このたび同社は、Index Venturesとエンジェル投資家のグループから270万ドル(約3億1300万円)の初期段階の資金を調達した。この資金調達はタイムリーなものだ。Crunchbaseによると、セールスイネーブルメントツールへの投資は過去5年間で22倍に成長しており、2017年の2100万ドル(約24億3300万円)から2021年には4億7700万ドル(約552億6500万円)に増加している。

Rowan Bailey(ローワン・ベイリー)氏とAdam Smith(アダム・スミス)氏(2021年3月にWorkdayが7億ドル / 約811億円で買収した従業員フィードバック企業Peakonの最初の採用者の1人)によって2021年初めに設立されたWorkbounceは、営業チームが使用するすべての異なるナレッジハブへの単一のエントリポイントとして機能するという。

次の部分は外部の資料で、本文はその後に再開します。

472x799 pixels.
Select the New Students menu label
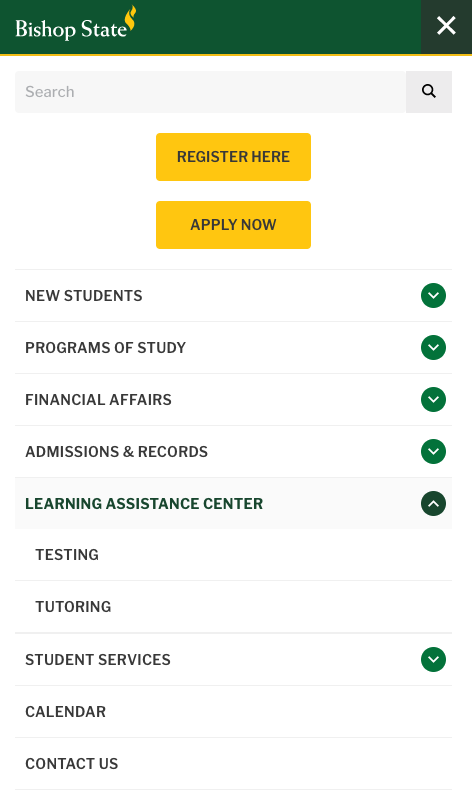[84, 296]
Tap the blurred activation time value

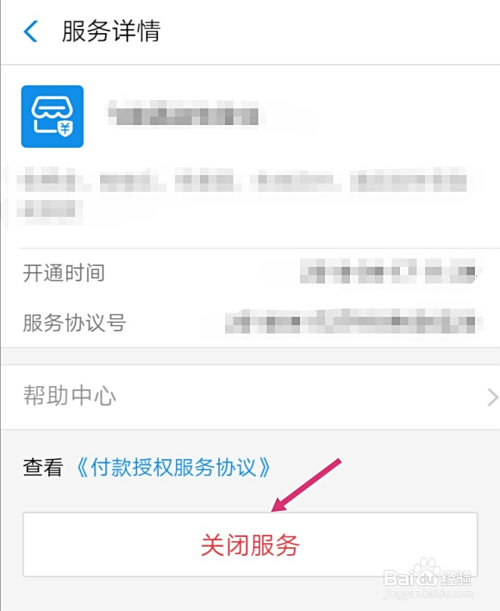(388, 271)
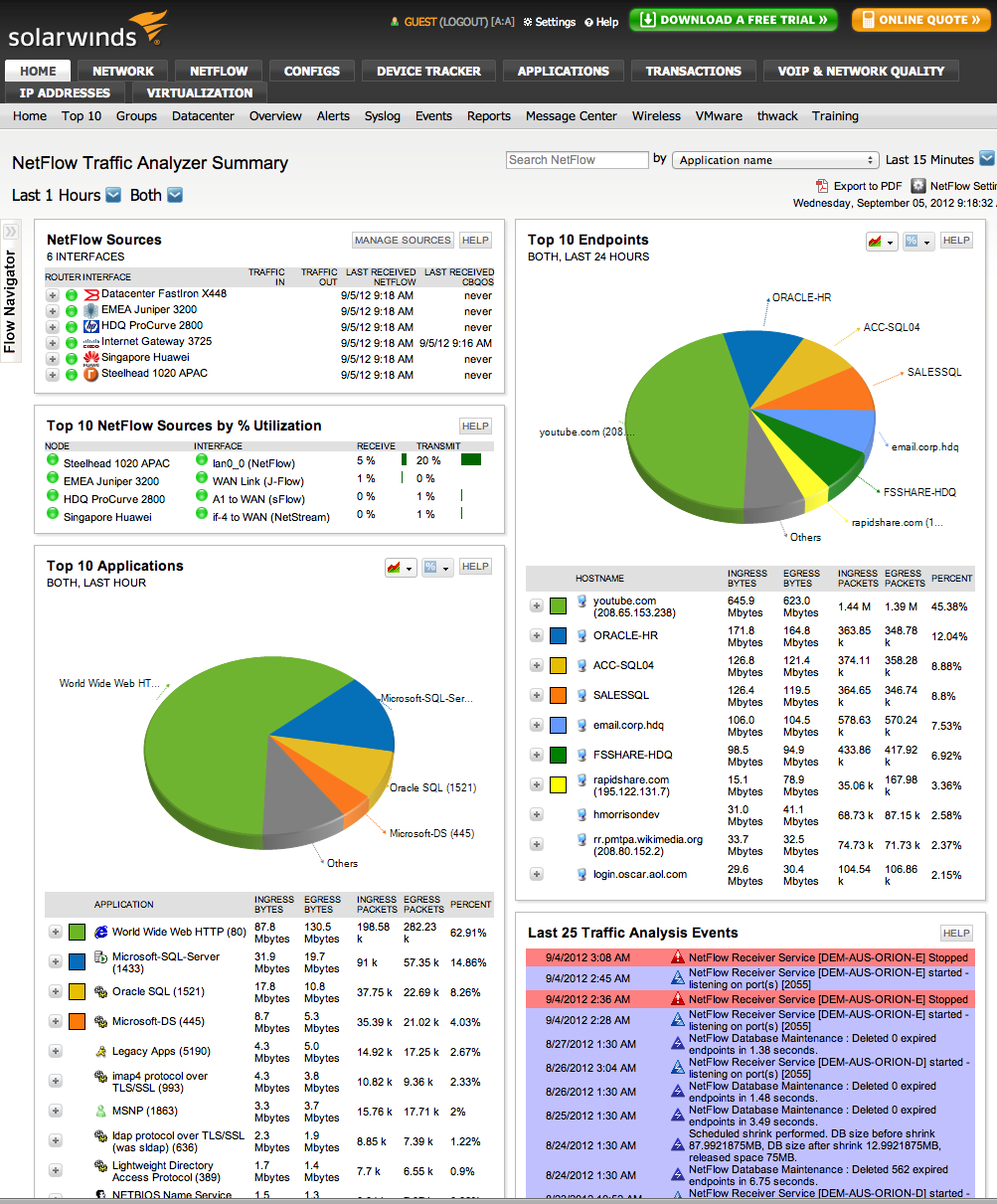Expand the youtube.com endpoint row
Viewport: 997px width, 1204px height.
coord(537,605)
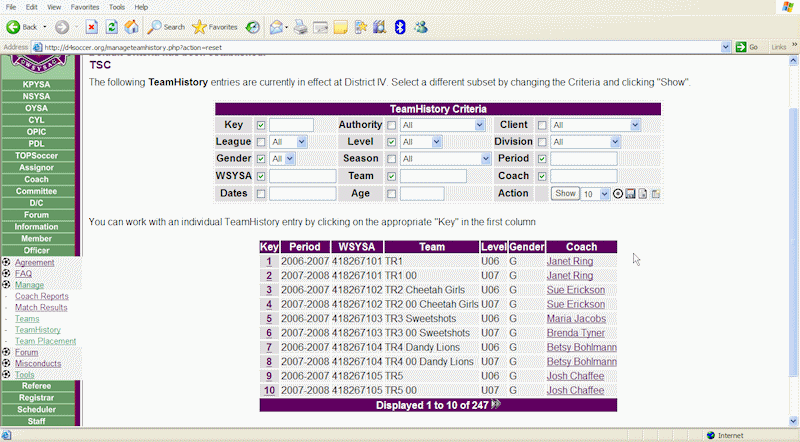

共同創業者兼CEOのスミス氏は声明でこう述べている。「企業が営業やカスタマーサービスチームを通じて顧客と1対1でエンゲージする方法は変化しており、それは顧客の期待の高まりと、我々の働き方のシフトの両方が原因です。次世代のB2B関係は、単に製品やサービスを販売するだけでなく、ソリューションに向けたコラボレーションが重要になるでしょう」。

Workbounceは、そのリモートファーストの構造は、ポストパンデミックの世界のために構築されているという。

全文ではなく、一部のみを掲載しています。